依頼内容 1: 豆腐の菓子に関する本文抜粋によると、従来のフリーズドライ豆腐をさまざまな商品に使うには、なぜ改善が必要だったのか説明しなさい。
依頼内容 2: 本文抜粋にある次の一文を英語に訳しなさい。「菓子事業を豆腐、納豆に続く経営の第3の柱に育てたいとしている。」
依頼内容 3: 本文抜粋のうち、「一味違うフリーズドライ豆腐、菓子に新風」から「の風味を残すことに成功した。」までを、両端の語句も含めてそのまま書き写しなさい。

本文抜粋:

—————

一味違うフリーズドライ豆腐、菓子に新風
こいしや食品(3)

 こいしや食品(栃木県宇都宮市)はフリーズドライ化した豆腐を使った菓子などの新商品開発に着手している。製法はフリーズドライ食品の専門会社と共同開発した。菓子事業を豆腐、納豆に続く経営の第3の柱に育てたいとしている。

工場に隣接する直売所「豆水撰」

 フリーズドライの豆腐は即席の味噌汁などで使われており、水や湯で元の豆腐に戻すものが主流となっている。しかし、これでは「乾燥した豆腐をそのまま食べても味や食感が良くない」(同社)ため、様々な商品に使うには改善が必要だった。乾燥の際に豆腐の中の空洞を多くすることなどで、サクサクした食感とともに、豆腐本来の風味を残すことに成功した。
 豆腐のフリーズドライはたん白質が主体となるため、炭水化物を代替する原材料として活用できる。また、煎餅やポテトチップスのような油で揚げた食感を味わうことができるため、カロリーが低く、油で揚げた菓子のような商品を開発することができる。
 OLや主婦向けに、気軽に食べられる低カロリーの菓子素材として活用するほか、栄養価を活かして機能性食品、健康食品メーカーにも供給を計画している。粉末にして、小麦粉の代替製品として麺類やパン類に応用することも検討している。

—————

提供データ:
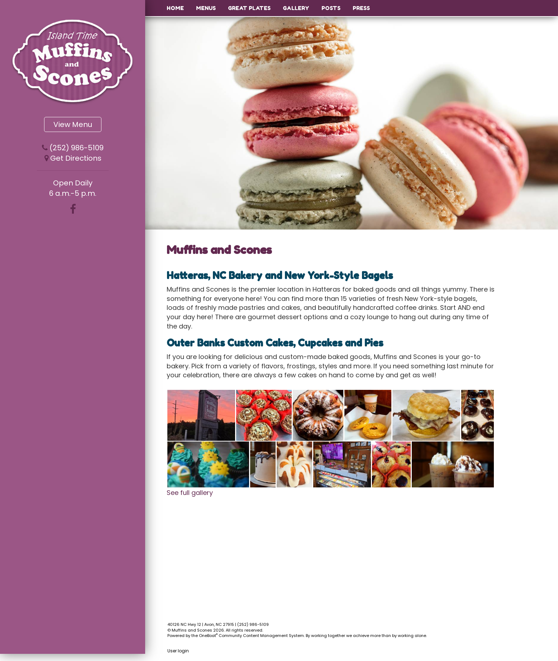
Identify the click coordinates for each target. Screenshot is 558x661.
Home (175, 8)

—————

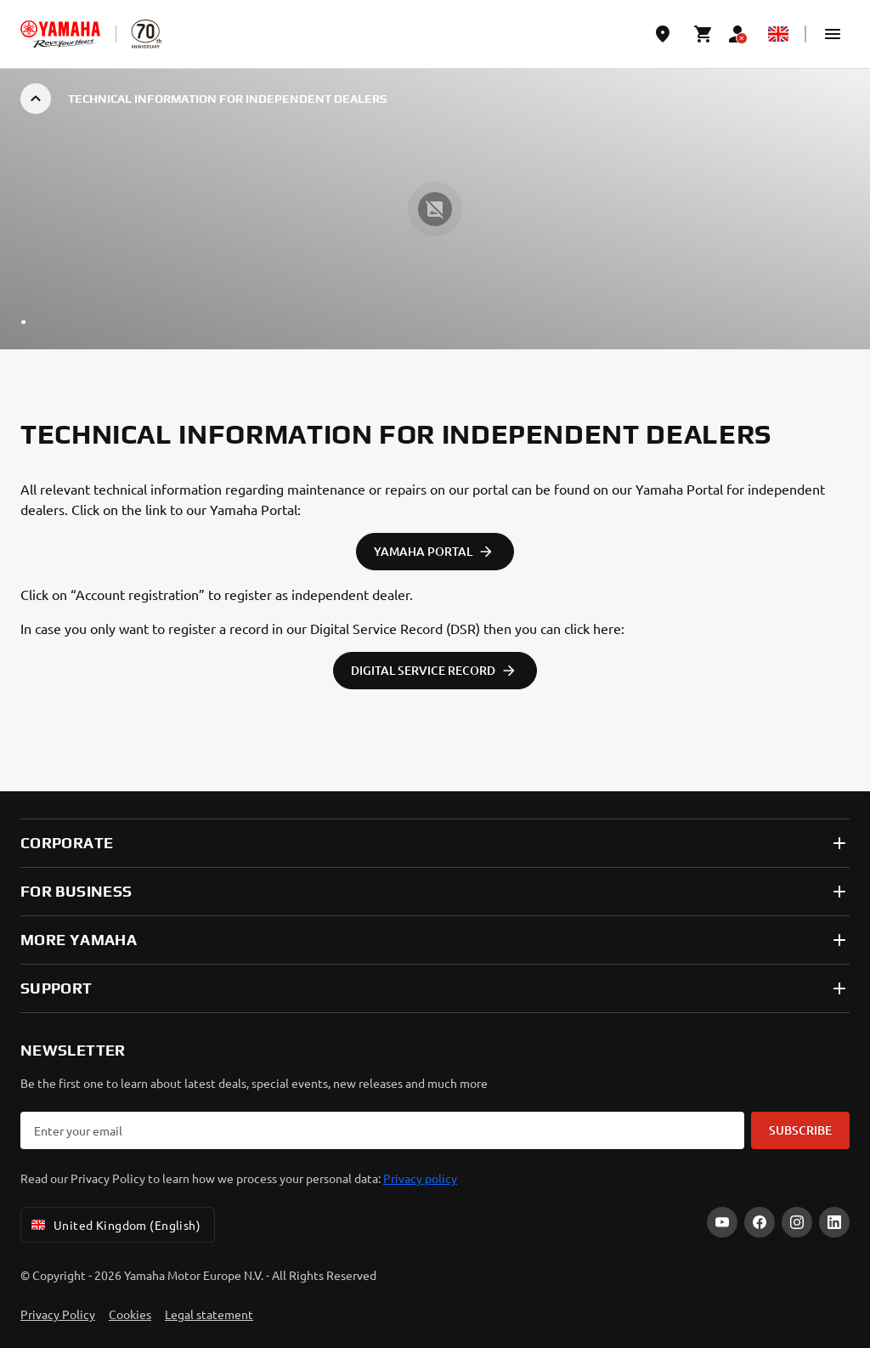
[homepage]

—————

回答全文 1: 従来のフリーズドライ豆腐は、水や湯で元の豆腐に戻して使うものが主流でした。そのため、乾燥した豆腐をそのまま食べると味や食感が良くなかったからです。

回答全文 2: The company aims to develop its confectionery business into a third pillar of its operations, following tofu and natto.

回答全文 3:
一味違うフリーズドライ豆腐、菓子に新風
こいしや食品(3)

 こいしや食品(栃木県宇都宮市)はフリーズドライ化した豆腐を使った菓子などの新商品開発に着手している。製法はフリーズドライ食品の専門会社と共同開発した。菓子事業を豆腐、納豆に続く経営の第3の柱に育てたいとしている。

工場に隣接する直売所「豆水撰」

 フリーズドライの豆腐は即席の味噌汁などで使われており、水や湯で元の豆腐に戻すものが主流となっている。しかし、これでは「乾燥した豆腐をそのまま食べても味や食感が良くない」(同社)ため、様々な商品に使うには改善が必要だった。乾燥の際に豆腐の中の空洞を多くすることなどで、サクサクした食感とともに、豆腐本来の風味を残すことに成功した。